● **ABOUT THIS TASK**:
I would like each line of the data that holds the word "computer" copied out.

[Stored data]
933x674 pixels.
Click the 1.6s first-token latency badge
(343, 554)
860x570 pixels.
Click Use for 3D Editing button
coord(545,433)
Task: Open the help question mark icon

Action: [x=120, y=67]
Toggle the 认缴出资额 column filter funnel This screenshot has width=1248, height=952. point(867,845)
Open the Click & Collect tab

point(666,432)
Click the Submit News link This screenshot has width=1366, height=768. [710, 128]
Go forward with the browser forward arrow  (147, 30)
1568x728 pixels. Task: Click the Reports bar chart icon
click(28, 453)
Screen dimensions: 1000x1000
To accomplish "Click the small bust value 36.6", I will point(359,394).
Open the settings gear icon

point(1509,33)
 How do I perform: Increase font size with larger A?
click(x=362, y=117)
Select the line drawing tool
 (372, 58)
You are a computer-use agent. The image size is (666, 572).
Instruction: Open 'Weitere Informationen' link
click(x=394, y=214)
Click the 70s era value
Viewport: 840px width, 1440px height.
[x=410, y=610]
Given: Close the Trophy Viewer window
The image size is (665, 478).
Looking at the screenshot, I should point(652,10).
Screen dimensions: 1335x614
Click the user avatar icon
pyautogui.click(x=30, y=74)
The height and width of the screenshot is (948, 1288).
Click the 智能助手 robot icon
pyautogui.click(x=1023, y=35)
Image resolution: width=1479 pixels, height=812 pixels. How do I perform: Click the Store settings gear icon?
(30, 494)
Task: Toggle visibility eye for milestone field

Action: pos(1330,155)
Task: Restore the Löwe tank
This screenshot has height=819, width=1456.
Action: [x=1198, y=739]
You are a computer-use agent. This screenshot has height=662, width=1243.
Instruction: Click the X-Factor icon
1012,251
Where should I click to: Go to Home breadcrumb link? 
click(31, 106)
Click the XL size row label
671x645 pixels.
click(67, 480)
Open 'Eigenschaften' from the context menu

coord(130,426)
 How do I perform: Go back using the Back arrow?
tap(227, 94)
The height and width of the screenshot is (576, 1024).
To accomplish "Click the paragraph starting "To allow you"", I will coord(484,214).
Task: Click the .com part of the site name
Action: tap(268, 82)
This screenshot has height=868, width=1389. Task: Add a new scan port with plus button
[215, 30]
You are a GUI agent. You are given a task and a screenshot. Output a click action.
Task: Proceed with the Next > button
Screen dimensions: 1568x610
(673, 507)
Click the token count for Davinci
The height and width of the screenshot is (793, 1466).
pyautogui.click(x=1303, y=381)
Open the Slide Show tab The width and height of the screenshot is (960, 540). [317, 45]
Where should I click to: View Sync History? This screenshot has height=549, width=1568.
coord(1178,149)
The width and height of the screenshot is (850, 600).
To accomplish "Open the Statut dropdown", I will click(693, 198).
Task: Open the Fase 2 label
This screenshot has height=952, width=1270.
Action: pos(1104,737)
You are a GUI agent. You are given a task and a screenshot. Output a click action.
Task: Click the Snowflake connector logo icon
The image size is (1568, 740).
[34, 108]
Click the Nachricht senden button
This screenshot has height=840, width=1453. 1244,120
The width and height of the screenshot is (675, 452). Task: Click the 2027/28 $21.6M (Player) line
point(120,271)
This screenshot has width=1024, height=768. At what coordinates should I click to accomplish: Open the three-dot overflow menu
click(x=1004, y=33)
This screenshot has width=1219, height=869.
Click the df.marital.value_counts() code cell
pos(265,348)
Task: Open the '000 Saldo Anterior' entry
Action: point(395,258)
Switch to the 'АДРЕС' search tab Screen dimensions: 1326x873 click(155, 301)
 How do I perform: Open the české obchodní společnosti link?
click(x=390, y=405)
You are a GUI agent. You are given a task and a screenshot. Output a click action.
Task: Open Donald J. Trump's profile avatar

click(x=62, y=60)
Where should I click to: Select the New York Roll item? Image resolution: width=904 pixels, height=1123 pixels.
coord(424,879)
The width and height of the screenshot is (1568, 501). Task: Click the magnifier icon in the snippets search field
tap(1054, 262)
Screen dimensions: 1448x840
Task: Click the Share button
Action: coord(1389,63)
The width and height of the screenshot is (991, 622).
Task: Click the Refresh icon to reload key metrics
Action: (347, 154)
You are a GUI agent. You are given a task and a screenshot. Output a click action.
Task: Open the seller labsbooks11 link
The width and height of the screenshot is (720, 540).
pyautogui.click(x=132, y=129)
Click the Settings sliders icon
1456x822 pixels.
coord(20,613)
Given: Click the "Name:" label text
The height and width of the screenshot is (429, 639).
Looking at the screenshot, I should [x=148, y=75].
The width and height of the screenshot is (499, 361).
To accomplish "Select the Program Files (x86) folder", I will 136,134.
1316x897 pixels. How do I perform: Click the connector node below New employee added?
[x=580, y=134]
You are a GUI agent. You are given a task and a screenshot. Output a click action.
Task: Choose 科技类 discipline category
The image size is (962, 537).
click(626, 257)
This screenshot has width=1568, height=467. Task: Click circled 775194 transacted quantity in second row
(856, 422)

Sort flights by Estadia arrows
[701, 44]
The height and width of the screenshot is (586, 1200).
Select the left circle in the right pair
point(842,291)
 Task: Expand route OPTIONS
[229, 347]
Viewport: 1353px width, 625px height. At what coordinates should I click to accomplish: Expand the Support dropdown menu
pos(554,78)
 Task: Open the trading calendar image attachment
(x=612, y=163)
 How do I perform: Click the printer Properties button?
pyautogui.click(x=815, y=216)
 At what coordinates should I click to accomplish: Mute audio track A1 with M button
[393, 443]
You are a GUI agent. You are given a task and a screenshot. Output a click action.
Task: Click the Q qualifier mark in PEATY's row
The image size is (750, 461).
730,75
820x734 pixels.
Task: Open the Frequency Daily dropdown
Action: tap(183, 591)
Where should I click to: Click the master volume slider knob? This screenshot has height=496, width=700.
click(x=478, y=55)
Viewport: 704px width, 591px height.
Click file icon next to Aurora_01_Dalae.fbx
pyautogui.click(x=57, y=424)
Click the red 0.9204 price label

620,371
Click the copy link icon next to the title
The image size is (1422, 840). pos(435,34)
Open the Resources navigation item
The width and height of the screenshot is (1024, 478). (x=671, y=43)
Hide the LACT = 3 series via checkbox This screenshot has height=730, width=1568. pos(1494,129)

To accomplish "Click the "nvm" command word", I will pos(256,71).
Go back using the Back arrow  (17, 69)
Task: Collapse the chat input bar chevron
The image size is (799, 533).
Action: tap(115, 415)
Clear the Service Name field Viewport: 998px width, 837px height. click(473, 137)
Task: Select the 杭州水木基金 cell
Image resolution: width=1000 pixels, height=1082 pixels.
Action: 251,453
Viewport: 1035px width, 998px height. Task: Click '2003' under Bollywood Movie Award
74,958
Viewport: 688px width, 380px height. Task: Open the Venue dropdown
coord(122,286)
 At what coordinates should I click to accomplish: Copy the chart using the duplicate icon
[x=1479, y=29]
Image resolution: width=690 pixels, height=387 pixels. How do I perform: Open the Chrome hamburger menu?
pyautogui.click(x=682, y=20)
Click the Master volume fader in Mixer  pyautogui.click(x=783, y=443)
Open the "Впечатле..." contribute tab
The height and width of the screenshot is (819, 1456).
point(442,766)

● **FINISHED EXERCISE**:
You are a computer-use agent. The image size is (666, 572).
You are a computer-use agent. This screenshot has height=662, width=1243.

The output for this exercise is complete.